[DFDL-WG] proposal: DFDL needs additional function dfdl:characterCode

Suman Kalia kalia at ca.ibm.com
Thu Nov 1 11:13:54 EDT 2012


Agree . XML is an important use case..   We certainly want to provide 
guide guidance to the user on how to do.  If we can standardize, it would 
be great... 

Suman Kalia
IBM Canada Lab
WMB Toolkit Architect and Development Lead
Tel: 905-413-3923 T/L 313-3923
Email: kalia at ca.ibm.com

For info on Message broker
http://www.ibm.com/developerworks/websphere/zones/businessintegration/wmb.html





From:   Mike Beckerle <mbeckerle.dfdl at gmail.com>
To:     Suman Kalia/Toronto/IBM at IBMCA, 
Cc:     Steve Hanson <smh at uk.ibm.com>, dfdl-wg at ogf.org
Date:   11/01/2012 11:08 AM
Subject:        Re: [DFDL-WG] proposal: DFDL needs additional function 
dfdl:characterCode



I think all implementations will have to solve this problem. XML 
interchange is an important use case.

The question is just whether the DFDL standard says exactly how to do it 
or we leave it up to implementations and standardize an approach later.

...mike

On Thu, Nov 1, 2012 at 9:25 AM, Suman Kalia <kalia at ca.ibm.com> wrote:
 I have an xsd element of type string , the text data pertaining to it  is 
as in Mike's example ..  What I infer from your note is that in DFDL 
infoset , the string will appear as such    ie. 123<0>456<1>789<2>123l.   
 It is up to the user to parse this string and handle syntactic characters 
if he wants to render this in XML ??   

  
Suman Kalia 
IBM Canada Lab 
WMB Toolkit Architect and Development Lead 
Tel: 905-413-3923 T/L 313-3923 
Email: kalia at ca.ibm.com 

For info on Message broker 
http://www.ibm.com/developerworks/websphere/zones/businessintegration/wmb.html 






From:        Steve Hanson <smh at uk.ibm.com> 
To:        Suman Kalia/Toronto/IBM at IBMCA, 
Cc:        dfdl-wg at ogf.org 
Date:        11/01/2012 09:07 AM 
Subject:        Re: [DFDL-WG] proposal: DFDL needs additional       
 function        dfdl:characterCode 




If you use XML-specific entity references then you have forced all 
consumers of the DFDL Infoset to be XML aware. The DFDL infoset is 
(deliberately) not an XML infoset. If I am parsing a string that contains 
x'08' there is nothing intrinsically wrong with that code point. It's only 
a problem if it is subsequently serialised as XML.  (If we wanted to have 
an XML focus to the DFDL infoset then we would have gone down the XDM 
route, an approach which was rejected). 

Regards

Steve Hanson
Architect, Data Format Description Language (DFDL)

- _Required tasks_
a - List every person in the DFDL mailing-list thread who sent a message.
b - For each statement, say whether the DFDL mailing-list thread agrees with it, and quote the words that decide it. (i) The DFDL infoset is intentionally not an XML infoset. (ii) A parsed string containing x'08' holds an intrinsically invalid code point. (iii) The XDM route for the DFDL infoset was adopted.
Work from the DFDL mailing-list thread alone.

- _Information provided_
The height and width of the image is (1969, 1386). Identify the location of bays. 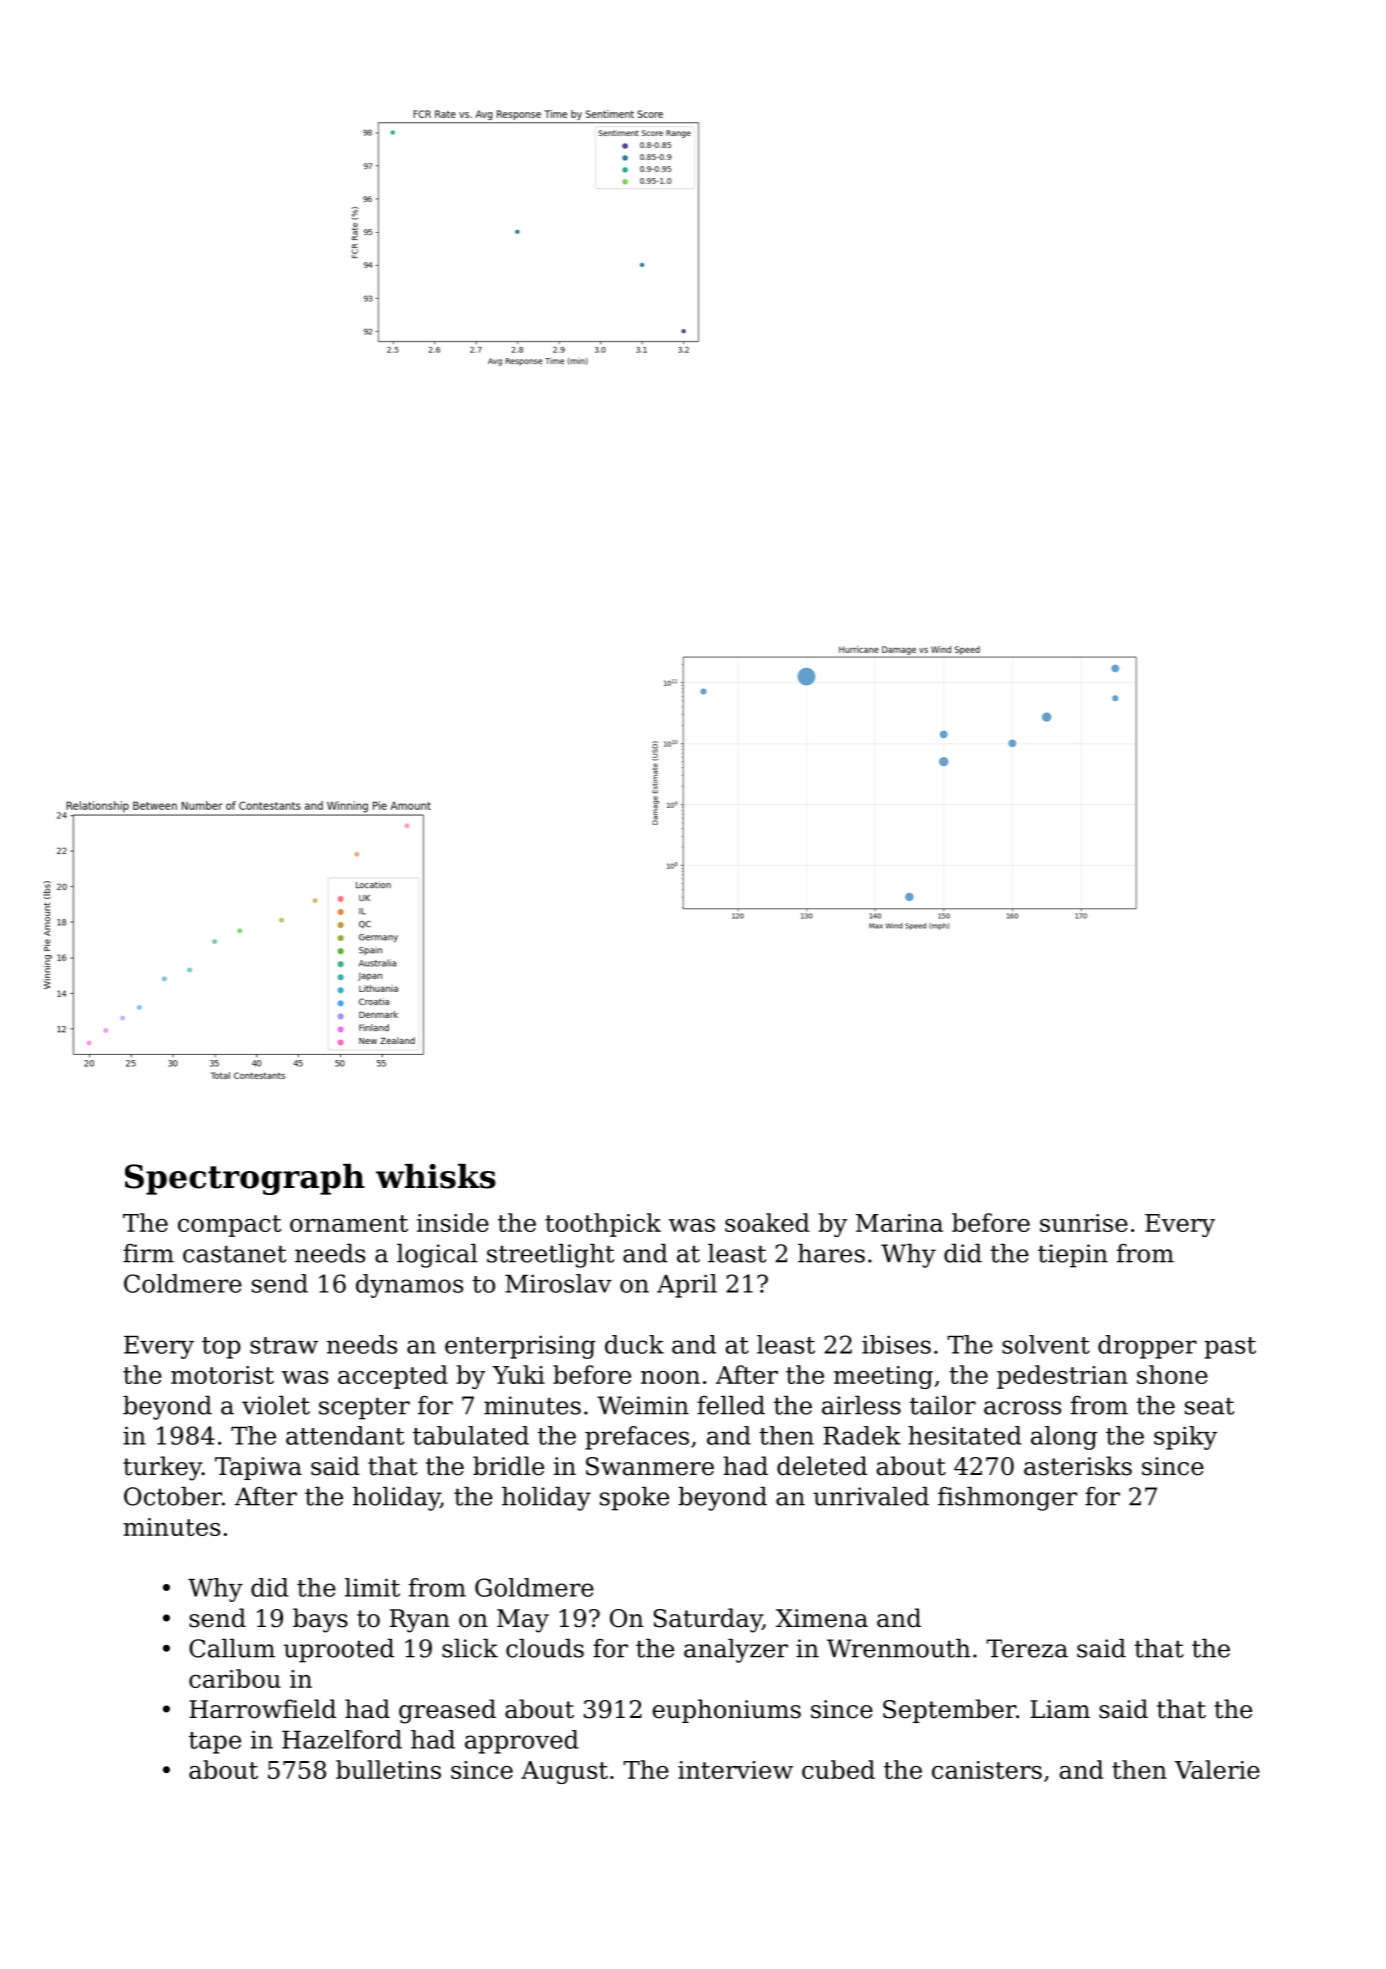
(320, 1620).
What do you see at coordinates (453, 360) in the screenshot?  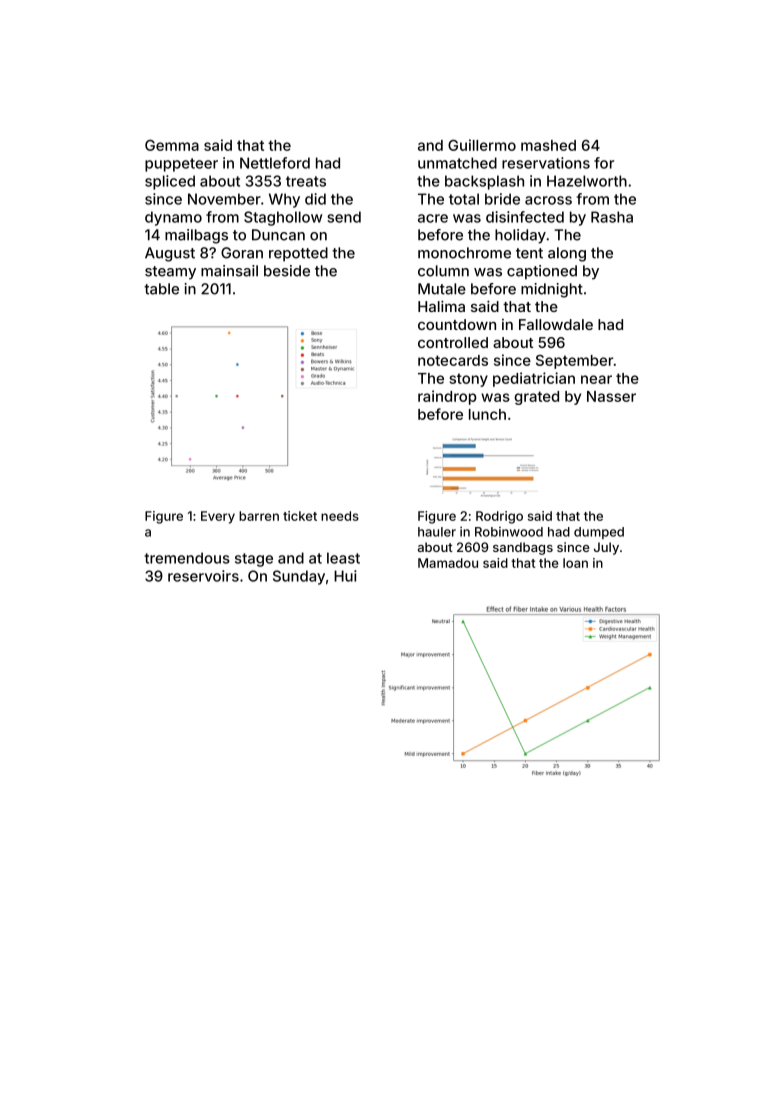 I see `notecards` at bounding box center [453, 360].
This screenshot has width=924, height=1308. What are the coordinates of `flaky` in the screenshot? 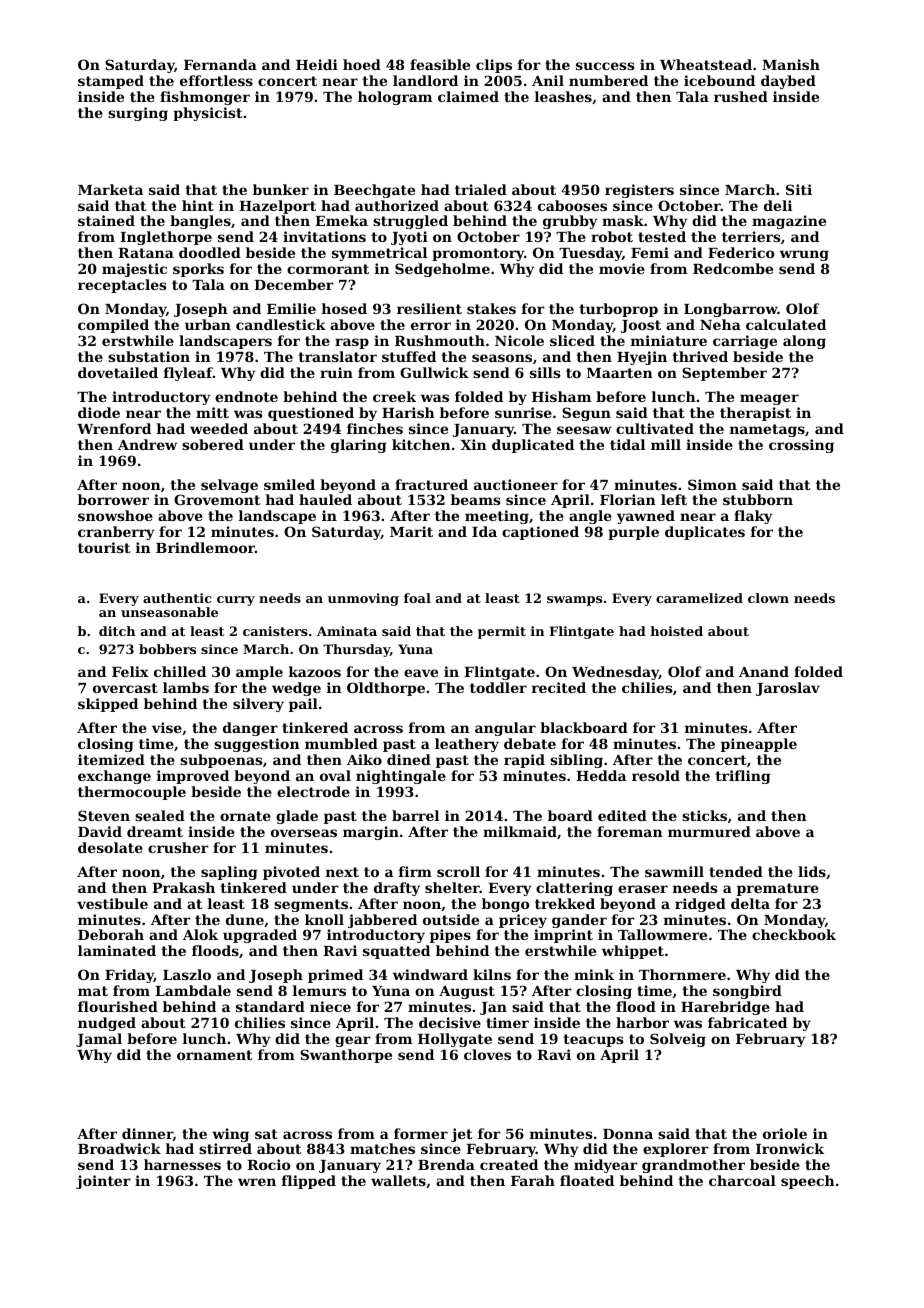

- _Task responses_
a - Suman Kalia, Mike Beckerle, Steve Hanson

b -
(i) Yes: "The DFDL infoset is (deliberately) not an XML infoset."
(ii) No: "there is nothing intrinsically wrong with that code point."
(iii) No: "an approach which was rejected"